[begin READING TEXT]
You'll notice multiple data variables (temperature, precipitation), coordinate
variables (latitude, longitude), and dimensions (x, y, t). We'll cover how these
fit into Xarray's data structures below.

Xarray doesn’t just keep track of labels on arrays – it uses them to provide a
powerful and concise interface. For example:

- Apply operations over dimensions by name: `x.sum('time')`.

- Select values by label (or logical location) instead of integer location:
  `x.loc['2014-01-01']` or `x.sel(time='2014-01-01')`.

- Mathematical operations (e.g., `x - y`) vectorize across multiple dimensions
  (array broadcasting) based on dimension names, not shape.

- Easily use the split-apply-combine paradigm with groupby:
  `x.groupby('time.dayofyear').mean()`.

- Database-like alignment based on coordinate labels that smoothly handles
  missing values: `x, y = xr.align(x, y, join='outer')`.

- Keep track of arbitrary metadata in the form of a Python dictionary:
  `x.attrs`.

The N-dimensional nature of xarray’s data structures makes it suitable for
dealing with multi-dimensional scientific data, and its use of dimension names
instead of axis labels (`dim='time'` instead of `axis=0`) makes such arrays much
more manageable than the raw numpy ndarray: with xarray, you don’t need to keep
track of the order of an array’s dimensions or insert dummy dimensions of size 1
to align arrays (e.g., using np.newaxis).

The immediate payoff of using xarray is that you’ll write less code. The
long-term payoff is that you’ll understand what you were thinking when you come
back to look at it weeks or months later.

## Xarray's Data structures

Xarray provides two data structures: the `DataArray` and `Dataset`. The
`DataArray` class attaches dimension names, coordinates and attributes to
multi-dimensional arrays while `Dataset` combines multiple arrays.

Both classes are most commonly created by reading data.
To learn how to create a DataArray or Dataset manually, see the **Working with labeled data** tutorial.

Xarray has a few small real-world tutorial datasets hosted in the [pydata/xarray](https://github.com/pydata/xarray-data) Github repository.
We'll use the [xarray.tutorial.load_dataset](https://docs.xarray.dev/en/stable/generated/xarray.tutorial.open_dataset.html#xarray.tutorial.open_dataset) convenience function to download and open the `air_temperature` (National Centers for Environmental Prediction) Dataset by name.

In [None]:
import numpy as np
import xarray as xr

In [None]:
print("Numpy version:", np.__version__)
print("Xarray version:", xr.__version__)
[end READING TEXT]
*SHORT EXERCISE*.
Write out the Xarray text between "- Select values" and "names, not shape.", inclusive, swapping "shape" for "axis order".
[begin DATASET EXCERPTS]
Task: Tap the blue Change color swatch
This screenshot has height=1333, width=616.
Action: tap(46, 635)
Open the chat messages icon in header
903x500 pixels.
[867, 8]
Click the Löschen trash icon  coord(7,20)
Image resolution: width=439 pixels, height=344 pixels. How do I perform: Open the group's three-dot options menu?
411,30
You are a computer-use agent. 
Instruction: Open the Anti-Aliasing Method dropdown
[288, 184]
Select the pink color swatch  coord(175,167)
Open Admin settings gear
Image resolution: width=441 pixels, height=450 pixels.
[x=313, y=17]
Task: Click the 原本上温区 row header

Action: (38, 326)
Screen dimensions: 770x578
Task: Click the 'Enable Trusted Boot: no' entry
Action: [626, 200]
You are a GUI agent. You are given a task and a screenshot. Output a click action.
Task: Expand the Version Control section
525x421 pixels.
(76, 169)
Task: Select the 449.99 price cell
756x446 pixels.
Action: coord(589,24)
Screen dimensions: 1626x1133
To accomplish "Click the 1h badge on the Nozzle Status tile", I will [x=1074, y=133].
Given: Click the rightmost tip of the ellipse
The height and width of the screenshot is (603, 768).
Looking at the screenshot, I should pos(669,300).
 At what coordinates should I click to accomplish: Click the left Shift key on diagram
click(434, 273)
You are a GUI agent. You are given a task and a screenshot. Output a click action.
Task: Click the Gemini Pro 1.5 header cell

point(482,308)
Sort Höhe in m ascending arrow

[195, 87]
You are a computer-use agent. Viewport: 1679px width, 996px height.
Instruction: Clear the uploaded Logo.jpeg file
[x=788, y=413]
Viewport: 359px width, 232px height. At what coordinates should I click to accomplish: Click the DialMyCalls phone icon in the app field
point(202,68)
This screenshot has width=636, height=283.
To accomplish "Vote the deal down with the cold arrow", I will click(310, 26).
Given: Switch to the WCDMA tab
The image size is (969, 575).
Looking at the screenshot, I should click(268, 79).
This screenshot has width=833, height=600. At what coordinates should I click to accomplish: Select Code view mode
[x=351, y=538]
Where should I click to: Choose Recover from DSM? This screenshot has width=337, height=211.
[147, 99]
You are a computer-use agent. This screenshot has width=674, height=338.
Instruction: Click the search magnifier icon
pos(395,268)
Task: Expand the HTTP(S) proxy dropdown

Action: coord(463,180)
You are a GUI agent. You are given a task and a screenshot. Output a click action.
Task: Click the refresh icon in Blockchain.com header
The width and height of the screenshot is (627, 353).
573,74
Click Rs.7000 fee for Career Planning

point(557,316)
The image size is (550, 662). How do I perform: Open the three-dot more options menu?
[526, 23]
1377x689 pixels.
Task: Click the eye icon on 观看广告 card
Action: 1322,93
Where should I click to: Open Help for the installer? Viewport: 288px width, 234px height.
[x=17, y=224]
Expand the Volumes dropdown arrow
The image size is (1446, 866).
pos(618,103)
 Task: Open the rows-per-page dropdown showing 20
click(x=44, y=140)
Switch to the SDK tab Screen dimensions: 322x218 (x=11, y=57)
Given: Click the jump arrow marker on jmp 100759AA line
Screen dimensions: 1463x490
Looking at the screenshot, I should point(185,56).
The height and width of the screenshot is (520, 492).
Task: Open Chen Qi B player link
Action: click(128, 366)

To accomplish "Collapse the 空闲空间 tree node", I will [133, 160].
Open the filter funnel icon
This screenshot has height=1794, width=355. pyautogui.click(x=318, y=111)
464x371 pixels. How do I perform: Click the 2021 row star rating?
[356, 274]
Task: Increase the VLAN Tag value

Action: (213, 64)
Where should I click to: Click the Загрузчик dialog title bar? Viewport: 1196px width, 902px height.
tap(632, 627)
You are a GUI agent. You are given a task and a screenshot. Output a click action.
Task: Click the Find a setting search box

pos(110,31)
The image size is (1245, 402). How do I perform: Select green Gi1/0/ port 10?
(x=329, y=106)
[end DATASET EXCERPTS]
*SOLUTION TO THIS TASK*.
- Select values by label (or logical location) instead of integer location:
  `x.loc['2014-01-01']` or `x.sel(time='2014-01-01')`.

- Mathematical operations (e.g., `x - y`) vectorize across multiple dimensions
  (array broadcasting) based on dimension names, not axis order.